Der Gemeinderat hat die Bedarfsplanung für die Betreuung von Kindern von null Jahren bis zum Schuleintritt verabschiedet. Ein Aspekt ging in der öffentlichen Wahrnehmung völlig unter: der Anteil von Mädchen und Buben mit Migrantenhintergrund in den Kindergärten. Einige Zahlen hierzu: 

Katholischer Kindergarten Zeppelinstraße 80 Prozent

Evangelischer Kindergarten Schillerstraße 70 Prozent

Katholischer Kindergarten Berliner Ring und Städtischer Kindergarten Schulstraße je 60 Prozent 

Städtischer Kindergarten Pfarrgasse und Senderhang je 55 Prozent 

Evangelischer Kindergarten St. Andreasstraße und Städt. Kindergarten Mühlackerstraße je 50 Prozent

Städtischer Kindergarten Ringstraße und Im Hagen je 40 Prozent, 

Städtischer Kindergarten Stöckach und Villa Emrich jeweils 35 Prozent,  

Evangelischer Kindergarten Eckenweiher 30 Prozent, 

Städt. Kindergarten St. Andreasstraße 25 und Schumannstraße sowie Evangelischer Kindergarten Friedrich-List-Straße jeweils 25 Prozent,  

Evangelischer Kindergarten Friedrich-Münch-Straße 20 Prozent. 
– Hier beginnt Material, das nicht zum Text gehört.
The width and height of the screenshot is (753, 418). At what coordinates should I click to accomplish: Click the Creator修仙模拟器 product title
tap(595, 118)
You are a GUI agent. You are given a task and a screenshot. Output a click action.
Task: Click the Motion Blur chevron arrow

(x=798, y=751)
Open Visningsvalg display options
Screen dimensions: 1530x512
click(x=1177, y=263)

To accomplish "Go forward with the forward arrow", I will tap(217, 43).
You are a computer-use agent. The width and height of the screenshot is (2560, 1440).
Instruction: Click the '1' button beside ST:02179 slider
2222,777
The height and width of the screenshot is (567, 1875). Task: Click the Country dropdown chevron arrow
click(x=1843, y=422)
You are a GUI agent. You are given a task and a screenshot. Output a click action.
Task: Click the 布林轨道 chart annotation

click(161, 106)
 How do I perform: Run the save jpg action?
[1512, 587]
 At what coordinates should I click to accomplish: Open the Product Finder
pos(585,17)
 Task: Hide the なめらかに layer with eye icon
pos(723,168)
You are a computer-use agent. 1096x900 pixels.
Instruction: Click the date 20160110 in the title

Die beiden Evangelischen Kindergärten Großglattbach und Mühlhausen sind mit einem Anteil von null Prozent eher atypisch für die Gesamtsadt. 

Das zeigt, dass den Kindergärten weiterhin ein wichtiger Anteil der Integrationsarbeit zufällt. Ein Schwerpunkt auch - mit dem finanziellen Engagement der Stadt - bleibt die Sprachförderung. Weitere Aufgaben rollen durch die zunehmende Zahl von Asylbewerbern auf uns zu, auch auf die Schulen. Was machen eigentlich Kinder, die ihrer Schulpflicht genügen müssen, aber in der Klasse sitzen, ohne ein Wort Deutsch zu verstehen? Die aktuelle Debatte über Armutsflüchtlinge aus Rumänien und Bulgarien darf dieses Problem nicht ausblenden. Wegen der Allzuständigkeit der Kommunen bleiben diese Aufgaben auch an unserer Stadt hängen. Doch wir brauchen verstärkte finanzielle Hilfe von Land und Bund. Und wie wäre es, wenn die Wirtschaft wenigstens einen Teil des materiallen Aufwandes schultern würde? Sie will Arbeitskräfte, doch es kommen Menschen. Die Wirtschaft lässt die Allgemeinheit auf den Kosten der Integration sitzen. Hier ist eine Trendwende nötig. Denn Kinder mit Migrationshintergrund brauchen auch unser besonderes Augenmerk, damit keine sozialen Konflikte entstehen.